What Patti has discovered over the years is that many people fail to have successful relationships because they are simply attracted to the wrong people. The qualities they are attracted to in a potential mate are often the very ones that tear them apart. And that’s when I began to wonder: Am I just as disillusioned as Patti’s clients?
I have always been attracted to a certain kind of man: a creative, hopeless romantic who despises mediocrity, has a deeply introspective mind and will never settle for a life less than extraordinarily unconventional. A man with I-just-fell-out-of-bed hair, an effortlessly sexy shadow of scruff, and a closet full of jeans and vintage T-shirts. Career aspirations? Nah. He's got "dreams!"
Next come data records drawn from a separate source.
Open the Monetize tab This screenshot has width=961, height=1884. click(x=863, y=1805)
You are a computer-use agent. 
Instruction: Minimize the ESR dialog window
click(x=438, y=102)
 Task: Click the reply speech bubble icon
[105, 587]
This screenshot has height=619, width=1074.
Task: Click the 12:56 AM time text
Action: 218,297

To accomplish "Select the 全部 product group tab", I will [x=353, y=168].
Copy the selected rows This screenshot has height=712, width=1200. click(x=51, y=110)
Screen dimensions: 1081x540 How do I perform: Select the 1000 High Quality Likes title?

What I'm failing to see, however, is that successful, motivated, occasionally (and might I add, delightfully) high-strung women like myself don't always mesh well with these super laid-back men I'm typically attracted to. Sure, it's nice to think that we'll balance each other out, but over time, the very things I initially loved about my free-spirited significant other become reasons to not like him so much anymore – just as Patti predicted. “Laid-back” becomes “lazy.” “Drama-free” becomes “apathetic.” “Unconventional” becomes “immature.” And trust me, the realizations go both ways.
While I probably won't be trying to score a date outside Bank of America anytime soon, I'm also starting to see that seeking out a bit more structure and drive in my potential mates is a good thing. After all, if the definition of insanity is doing the same thing over and over and expecting a different result, then maybe it's time I started dating outside my comfort zone.